__What is expected__:
Retype the records below exactly as they stand, omitting the pictures.

__Provided entries__:
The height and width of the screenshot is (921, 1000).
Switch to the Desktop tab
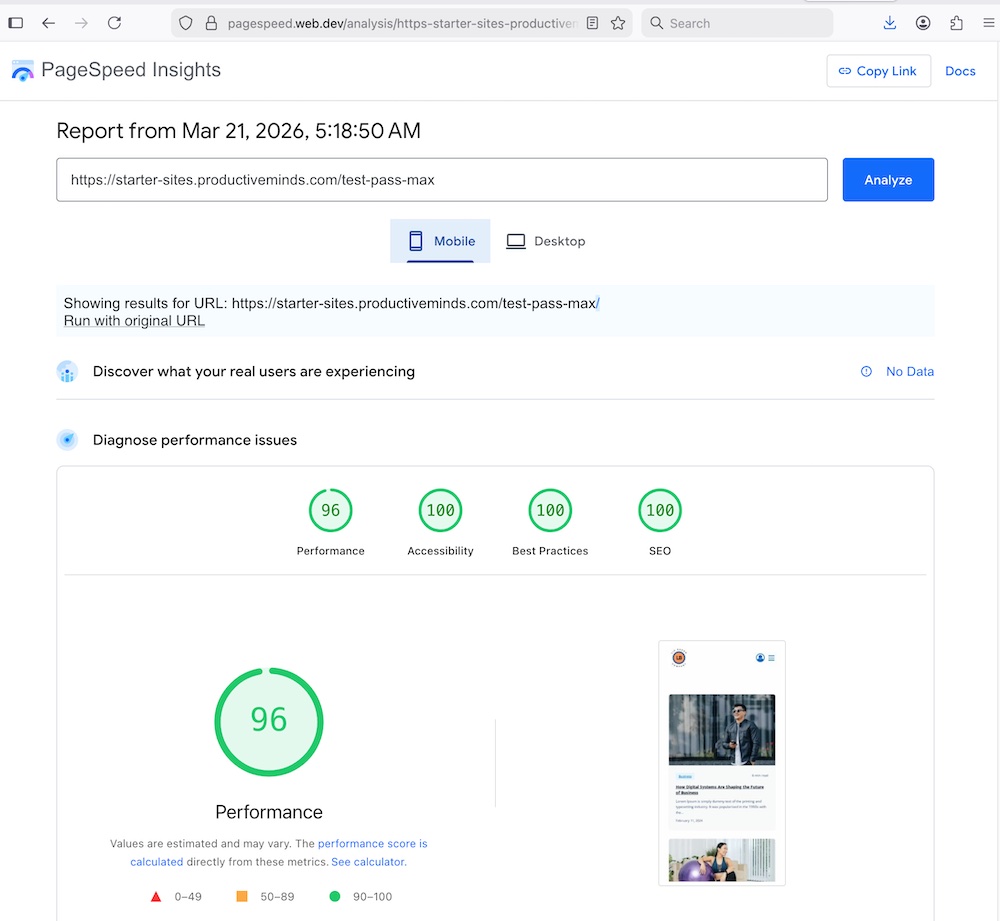[546, 241]
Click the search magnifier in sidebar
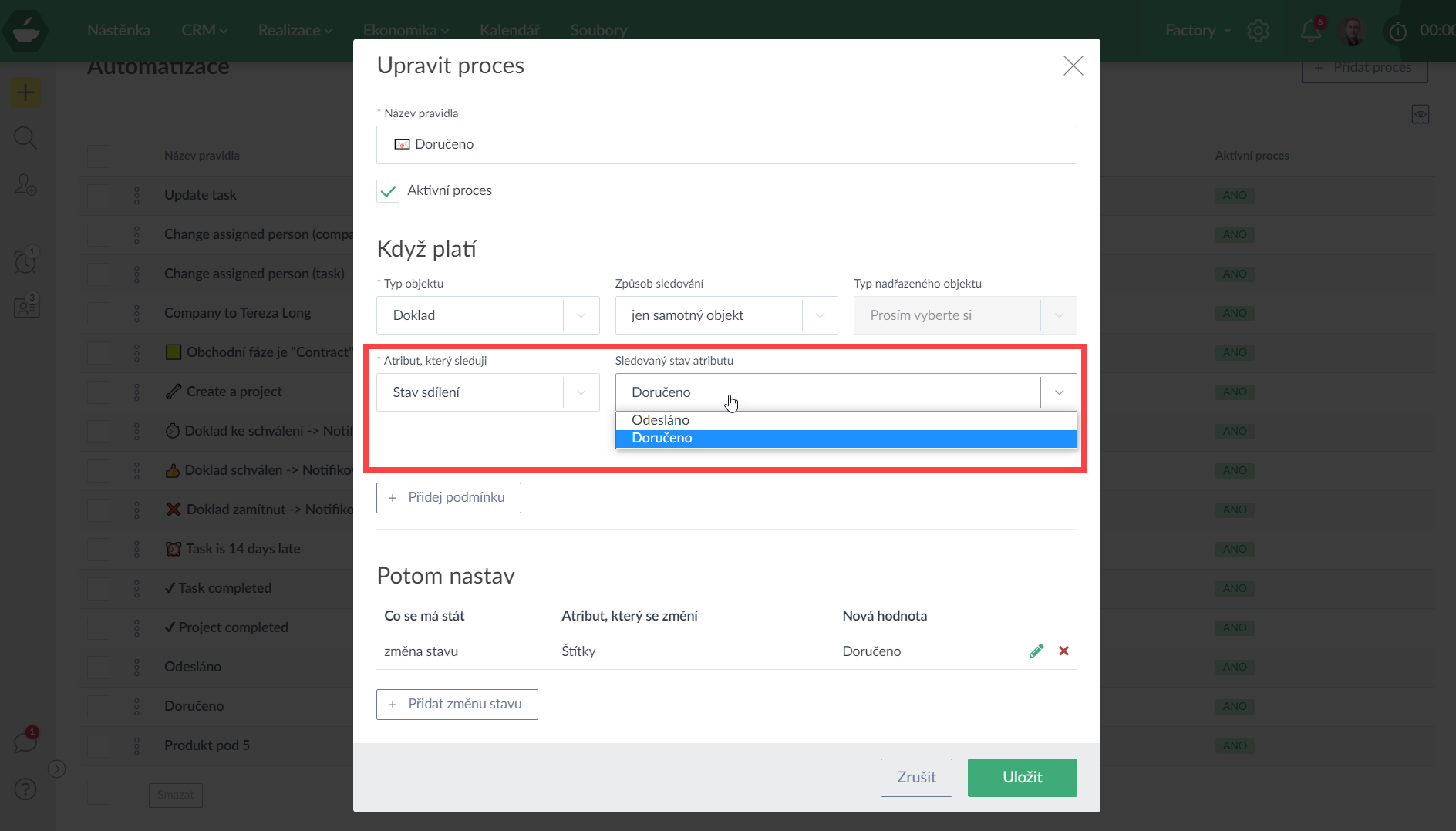The image size is (1456, 831). [x=25, y=138]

__Solved problem__:
The height and width of the screenshot is (921, 1000).
Switch to the Desktop tab
[546, 241]
Click the search magnifier in sidebar
The image size is (1456, 831). [x=25, y=138]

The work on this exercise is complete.